Chaffetz’s letter follows an April roundtable in the Senate Homeland Security and Governmental Affairs Committee that examined how various agencies could prevent drug trafficking through international mail. Sen. Ron Johnson, R-Wis., the committee’s chairman, said USPS is “compelled” by treaties on international mail to make deliveries on behalf of foreign postal agencies, without asking questions.

“Because they cannot control which individuals use these international services, the Postal Service can become an unwitting drug courier,” Johnson said at the roundtable. The panel heard from CBP, the State Department and the Drug Enforcement Administration, as well as USPS’ Postal Inspection Service on possible solutions to the problem.

Sen. Tom Carper, D-Del., said the Postal Service provides screening on packages originating in the United States heading for other countries, but counterpart posts do not always reciprocate that service.

In his letter, Chaffetz noted the United Nations’ Universal Postal Union sets the standard for international mail, but USPS often renegotiates agreements with individual countries to secure more favorable rates. The treaty was set up that way so wealthier nations would help subsidize the delivery costs for developing nations. When USPS negotiates for better rates, Chaffetz said, it has little leverage to require its international partners put screening measures in place.
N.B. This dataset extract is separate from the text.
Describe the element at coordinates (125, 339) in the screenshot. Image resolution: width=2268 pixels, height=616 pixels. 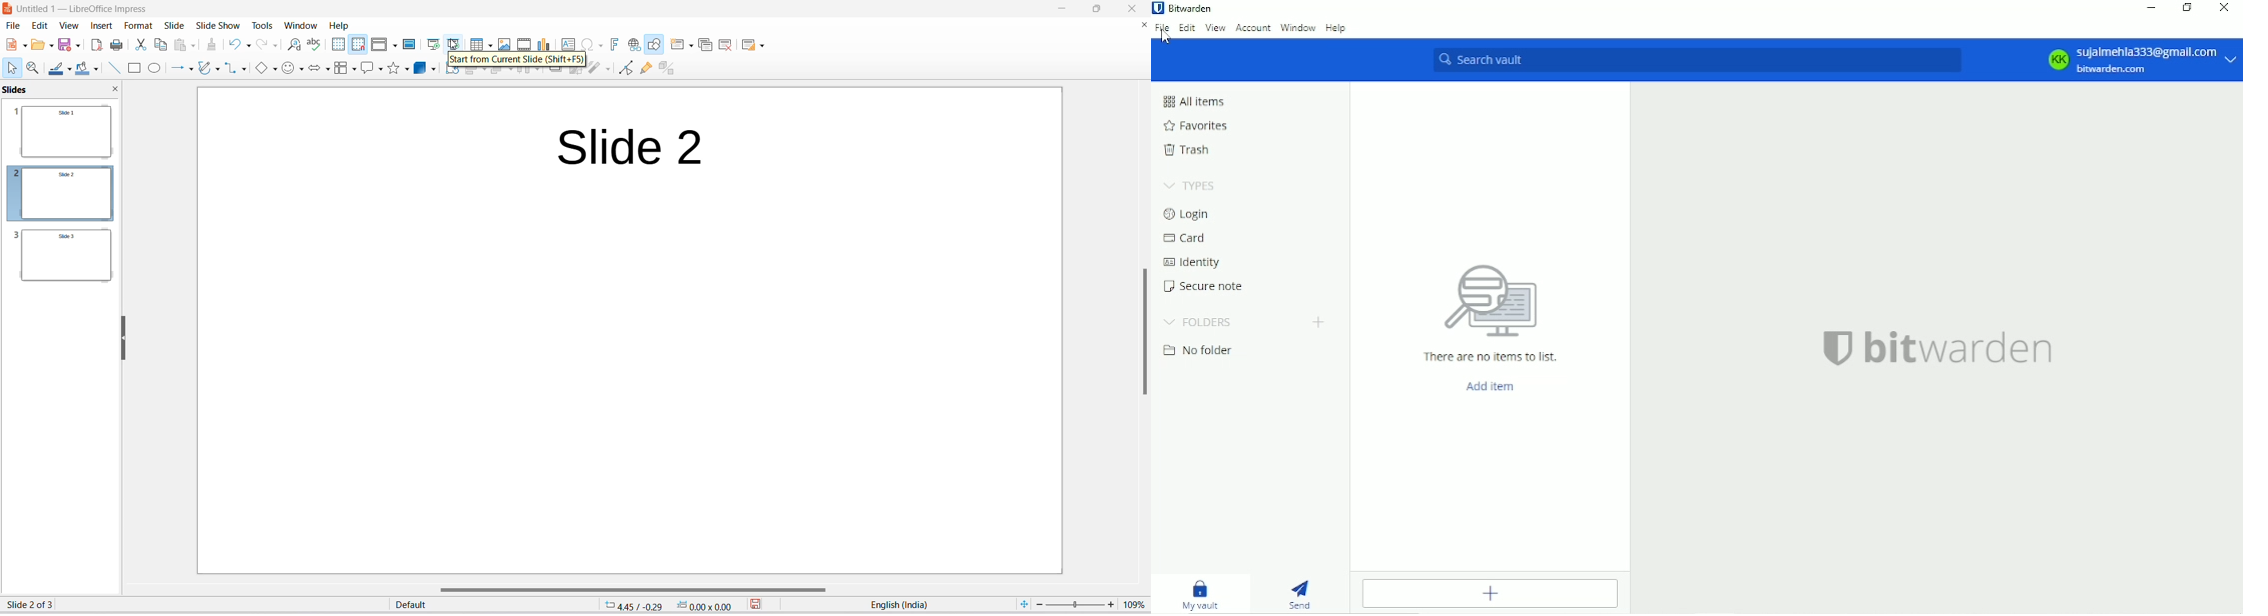
I see `resize` at that location.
The chairman asked the Postal Service to provide documentation showing what steps the agency has taken or has considered taking to boost screening, as well as how USPS is working to specifically thwart illegal drugs and other materials from entering the country through the mail. 

A Postal Service spokeswoman said the agency would be responding to Chaffetz' request, but declined to comment on the substance of the letter.